As I’ve previously pointed out, the costly PCORI replicates functions already performed by the Agency for Health Care Quality and Research (AHRQ). The PCORI’s budget is also scheduled to mushroom from $350 million to over $500 million annually in the years 2014-2019 with patients paying directly for this government agency thanks to this added fee. And what do they get in return from the PCORI? A wealth redistribution scheme to pay for even more “patient-centered” research redundancy.
Patient’s take-home pay will also be reduced for middle-class individual tax filers earning more than $200,000 and families earning more than $250,000. This is because they will pay an added 0.9 percent Medicare surtax on top of the existing 1.45 percent Medicare payroll tax. They’ll also pay an extra 3.8 percent Medicare tax on unearned income, such as investment dividends, rental income and capital gains.
Finally, patients will quickly begin to understand what the terms “deductible,” “co-pay,” and “co-insurance” mean when it hits their pocketbooks. My bet: they won’t be happy about it.
Finally there’s the issue of health insurance subsidies actually being tax credits. As reported in the Wall Street Journal:
The federal subsidies that will help many people pay for their coverage are actually tax credits tied to their income. They will go to people making as much as 400% of the federal poverty rate—in most states, $94,200 for a family of four in 2013. The more you make, the smaller your subsidy. The subsidy process “will all be part of the tax computation,” says Judy Solomon, of the Center on Budget and Policy Priorities.
People can choose to receive these credits as monthly payments that flow to their insurers over the course of the year. But if they do this, and the subsidies turn out to be too large—if the consumer’s income was higher than expected and she should have received a smaller subsidy than was dispersed—the recipient may need to repay at least part of the overshoot.
To avoid this situation, people should report major changes in income to their exchange website when they occur.

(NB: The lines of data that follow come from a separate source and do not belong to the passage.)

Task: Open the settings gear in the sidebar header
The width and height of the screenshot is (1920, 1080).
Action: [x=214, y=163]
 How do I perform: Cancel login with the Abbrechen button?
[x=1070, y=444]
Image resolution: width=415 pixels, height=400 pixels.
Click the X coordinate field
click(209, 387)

Consumers who know in advance that their income may fluctuate can also take “less financial support,” meaning a smaller subsidy upfront, or opt for a lump sum at year’s end, says Cheryl Fish-Parcham, of the consumer group Families USA.
The government giveth and the government taketh away. Hey, someone has to pay for all of this bureaucracy.
Confusion
The difficulties experienced with the government’s Healthcare.gov website will have their trickle-down effects felt in 2014. Given the number of vendors involved in development of the site, and their unwillingness to claim responsibility for the site’s shortcomings, patients who registered on the site are likely to have little recourse for their difficulties readily apparent. Social workers will be saddled with helping these patients, along with their other duties. As if they don’t have enough to do already.

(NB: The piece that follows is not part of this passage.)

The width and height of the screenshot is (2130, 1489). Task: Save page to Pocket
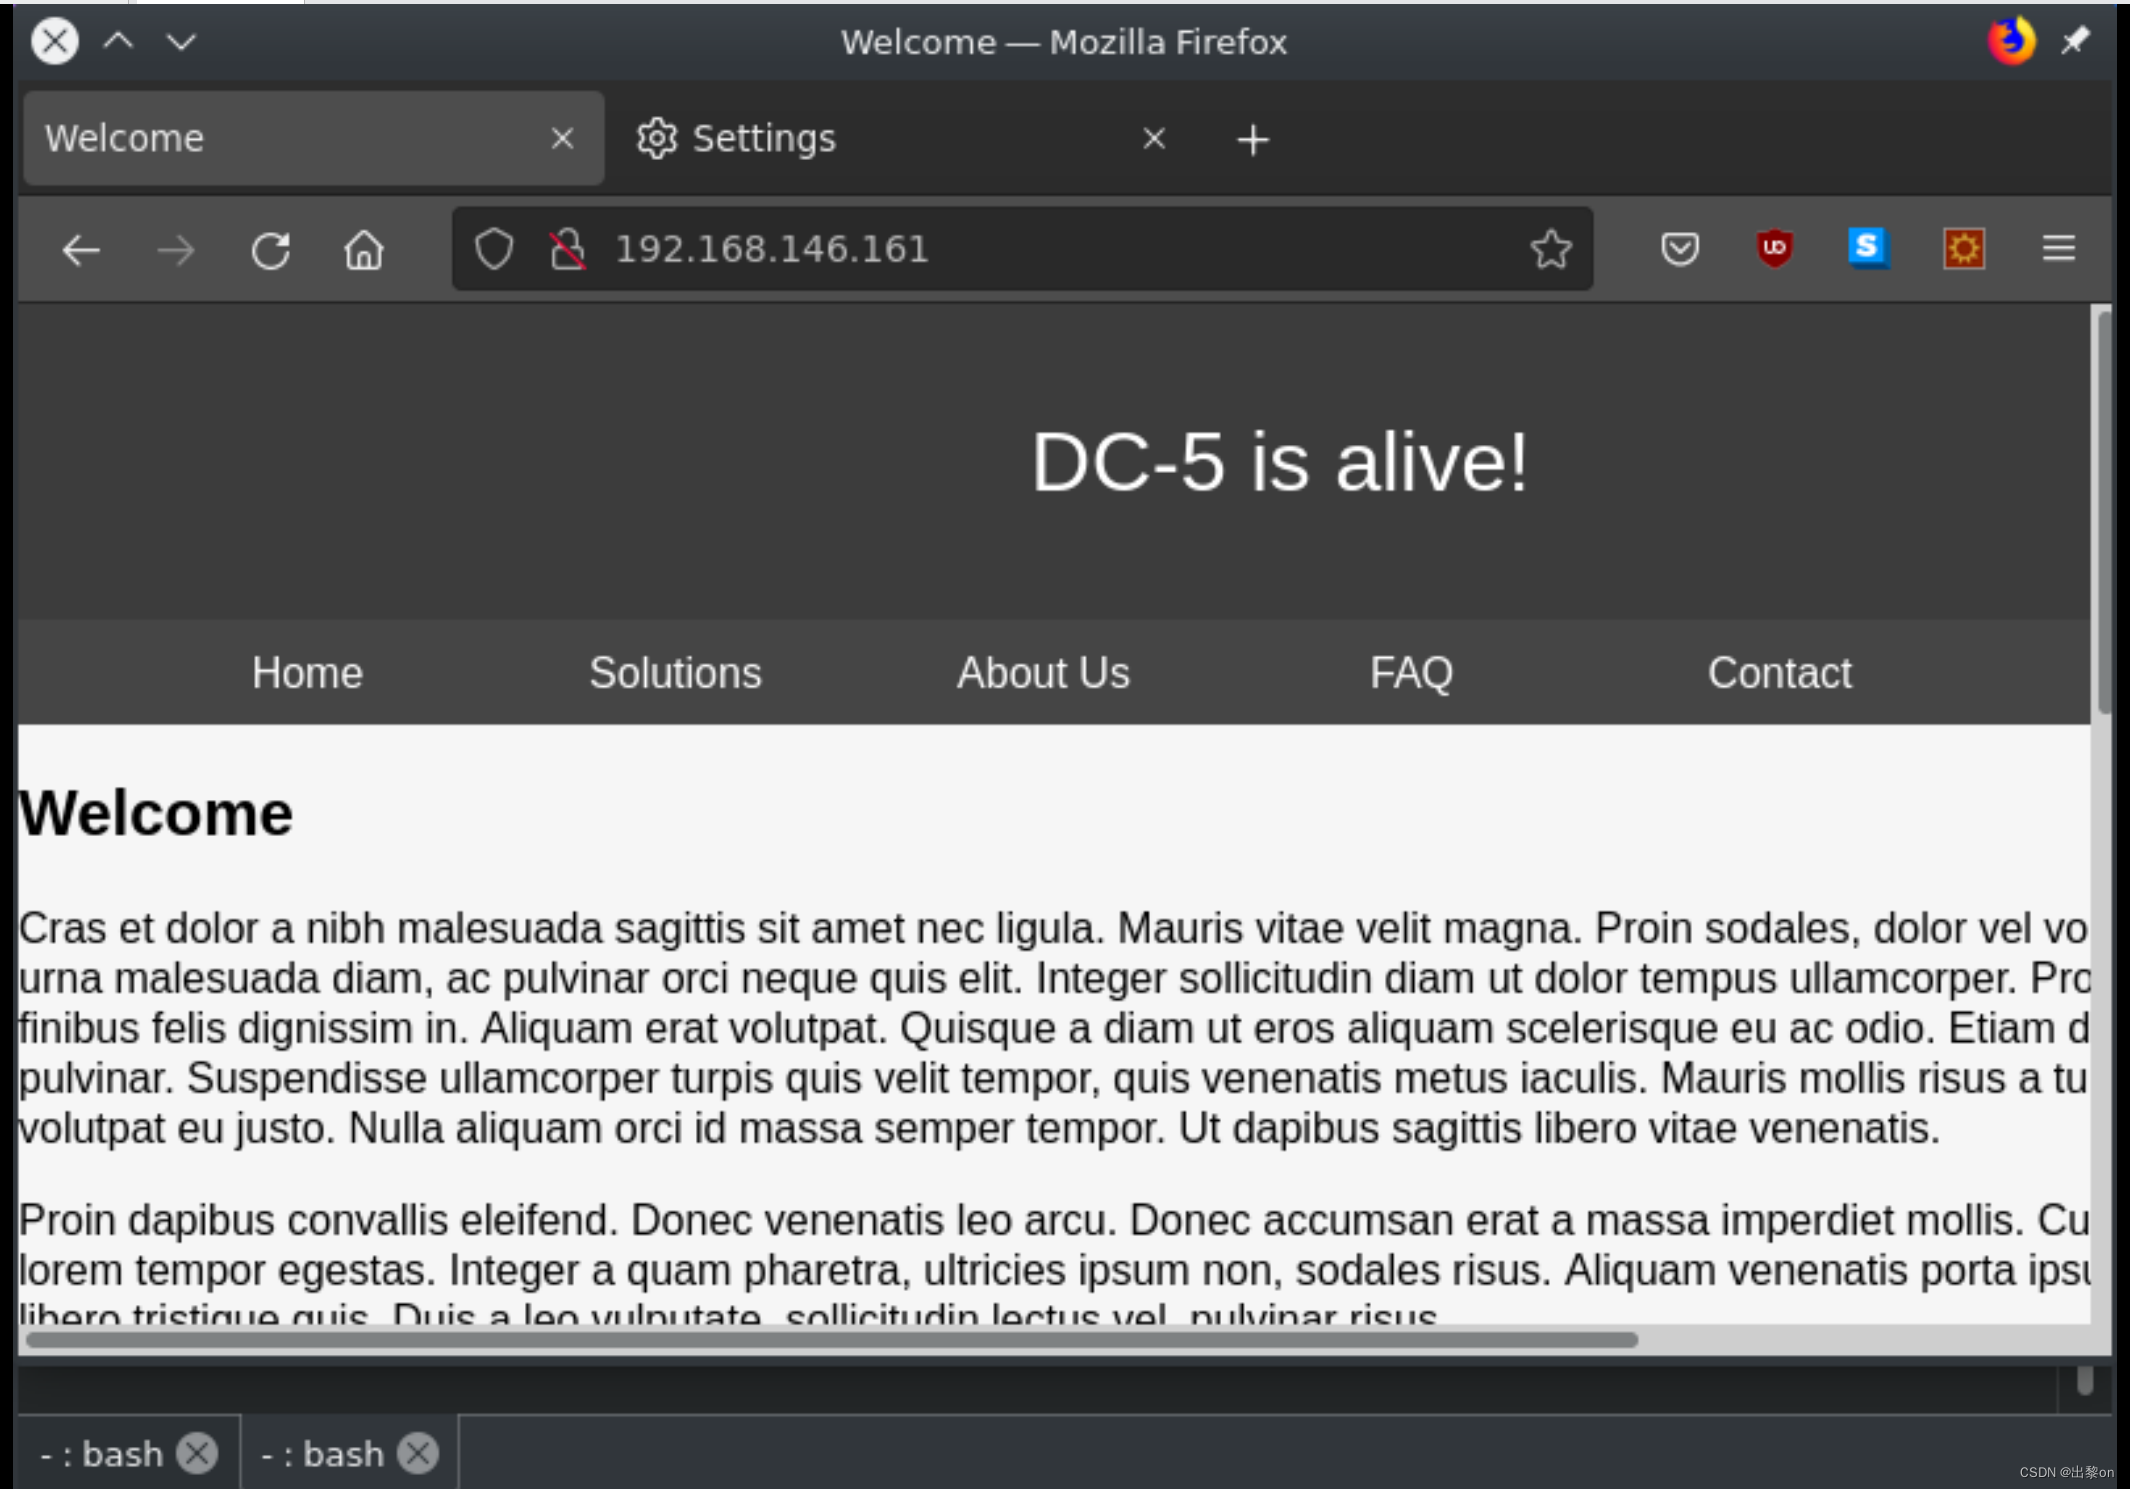pos(1679,248)
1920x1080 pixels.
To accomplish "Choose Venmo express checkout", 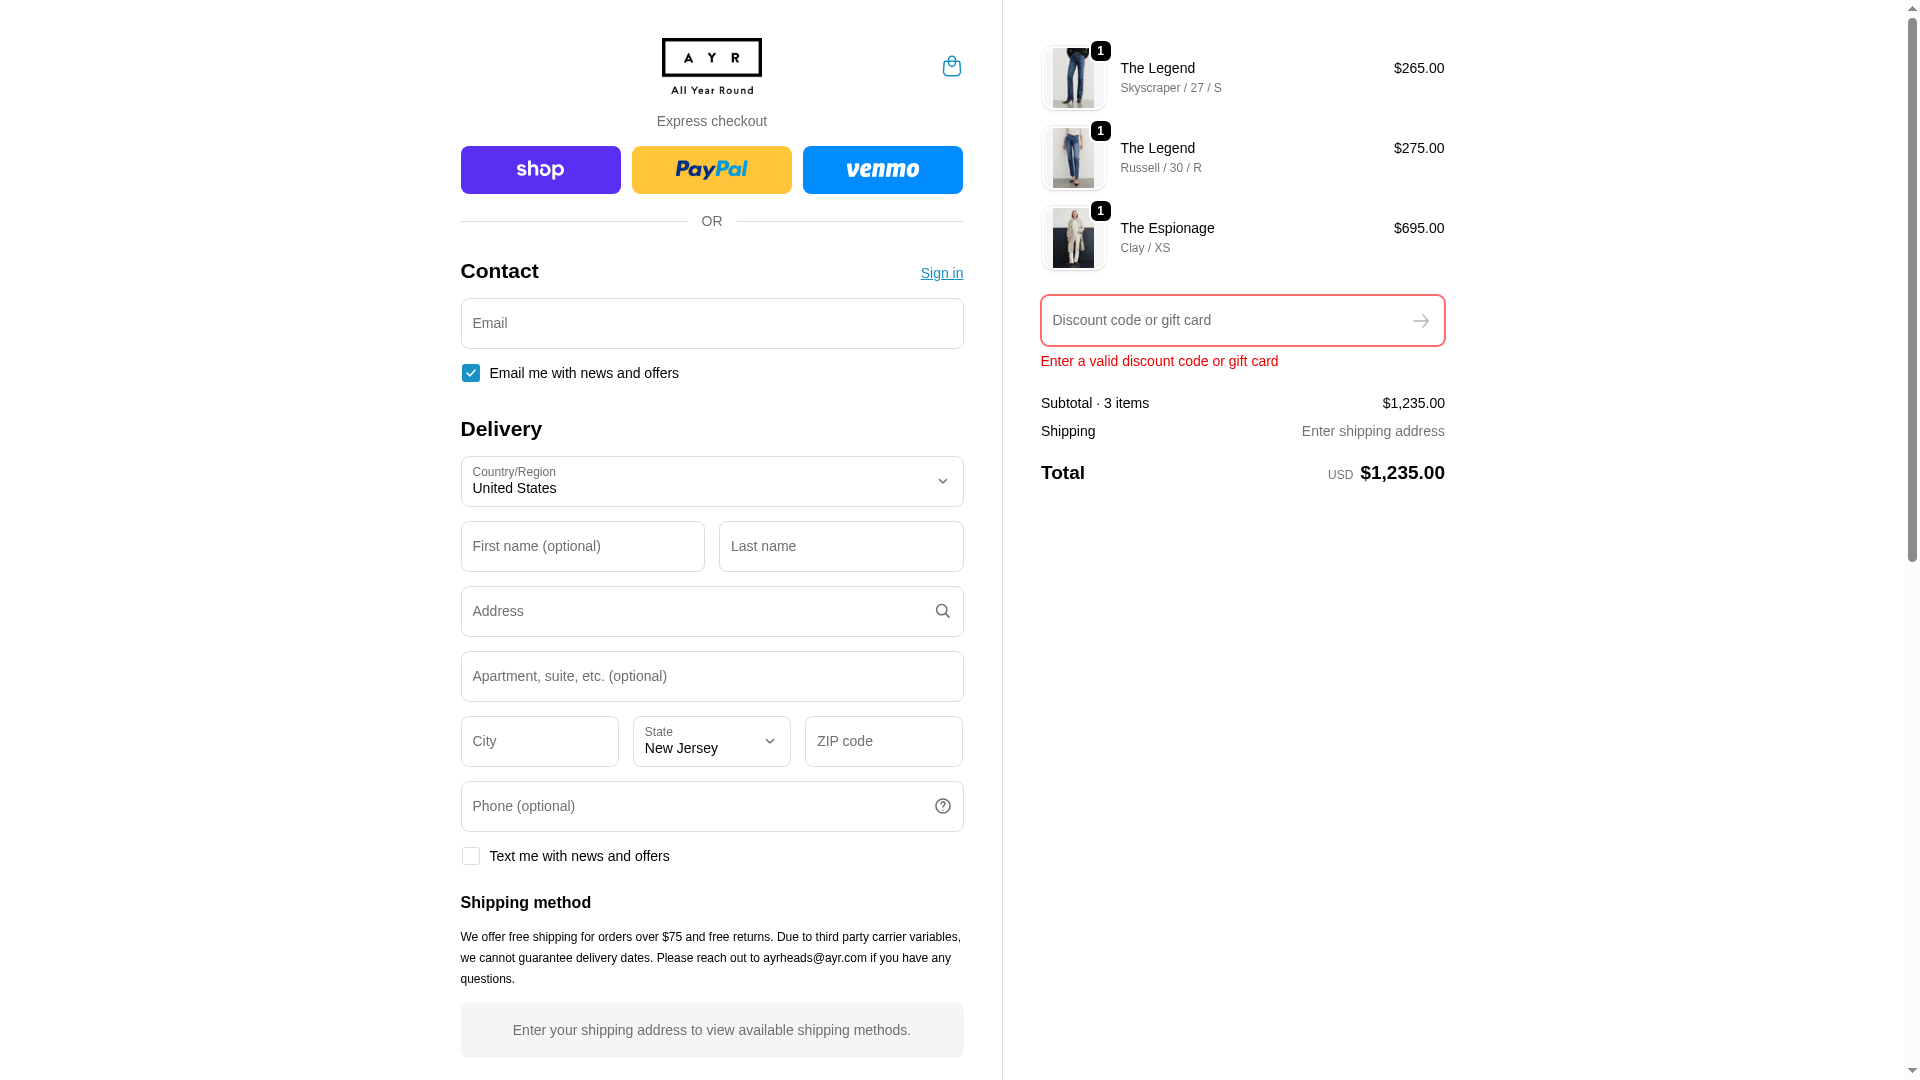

Doctors will be introduced (perhaps “force-fed” is a better verb) to the “new and improved” ICD-10 coding scheme in 2014. With bureaucracy run amok in medicine, this is another hassle foisted upon physicians and care-givers. Compliance with the scheme is now a pre-requisite for physicians to be paid properly. Expect more screen time, cursing, and less patient-care time from your doctor as a result.
Insurers will be even more aggressive with denials based on insurance industry-developed “coverage decisions.” Doctors and patients alike will continue to find this frustrating as insurers must assure their profit margins.
So strap in and get ready for health care 2014.
We’re all going to be taken for quite a ride by the changes ahead. Rest assured, though, that there are still many doctors and nurses out there who will try to help ease their patients’ burdens in such a stressful time for everyone.
Wes Fisher is a cardiologist who blogs at Dr. Wes.